PROVIDED RECORDS:
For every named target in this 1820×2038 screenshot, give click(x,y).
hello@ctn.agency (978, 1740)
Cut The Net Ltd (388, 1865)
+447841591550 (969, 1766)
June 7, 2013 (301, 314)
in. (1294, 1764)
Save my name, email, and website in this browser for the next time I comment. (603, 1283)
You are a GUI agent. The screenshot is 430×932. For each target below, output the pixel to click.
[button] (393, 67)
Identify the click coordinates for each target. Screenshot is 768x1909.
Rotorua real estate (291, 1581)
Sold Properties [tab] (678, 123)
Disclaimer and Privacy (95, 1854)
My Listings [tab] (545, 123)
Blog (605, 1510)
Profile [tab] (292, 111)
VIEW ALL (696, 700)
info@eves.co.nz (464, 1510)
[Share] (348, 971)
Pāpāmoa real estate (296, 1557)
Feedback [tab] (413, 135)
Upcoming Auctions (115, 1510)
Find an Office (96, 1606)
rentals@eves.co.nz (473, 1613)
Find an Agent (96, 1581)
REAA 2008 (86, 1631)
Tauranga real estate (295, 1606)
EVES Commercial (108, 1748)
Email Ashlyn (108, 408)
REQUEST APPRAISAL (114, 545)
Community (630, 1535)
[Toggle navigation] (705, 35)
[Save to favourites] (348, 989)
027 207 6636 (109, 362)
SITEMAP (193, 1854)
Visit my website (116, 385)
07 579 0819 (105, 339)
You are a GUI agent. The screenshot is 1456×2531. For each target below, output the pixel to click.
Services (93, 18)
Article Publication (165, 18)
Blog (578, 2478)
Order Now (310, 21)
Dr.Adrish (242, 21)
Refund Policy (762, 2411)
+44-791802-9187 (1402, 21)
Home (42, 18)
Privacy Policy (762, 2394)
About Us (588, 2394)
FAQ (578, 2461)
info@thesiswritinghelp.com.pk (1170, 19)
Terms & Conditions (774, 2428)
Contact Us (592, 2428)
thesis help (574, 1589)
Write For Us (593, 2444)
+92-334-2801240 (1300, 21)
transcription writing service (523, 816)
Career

DESCRIPTION OF THE TASK:
Beginning with the first line of the listing above, print each line exactly until you have printed the line that contains "Save my name, email, and".

COMPLETED EXERCISE:
For every named target in this 1820×2038 screenshot, give click(x,y).
hello@ctn.agency (978, 1740)
Cut The Net Ltd (388, 1865)
+447841591550 (969, 1766)
June 7, 2013 (301, 314)
in. (1294, 1764)
Save my name, email, and website in this browser for the next time I comment. (603, 1283)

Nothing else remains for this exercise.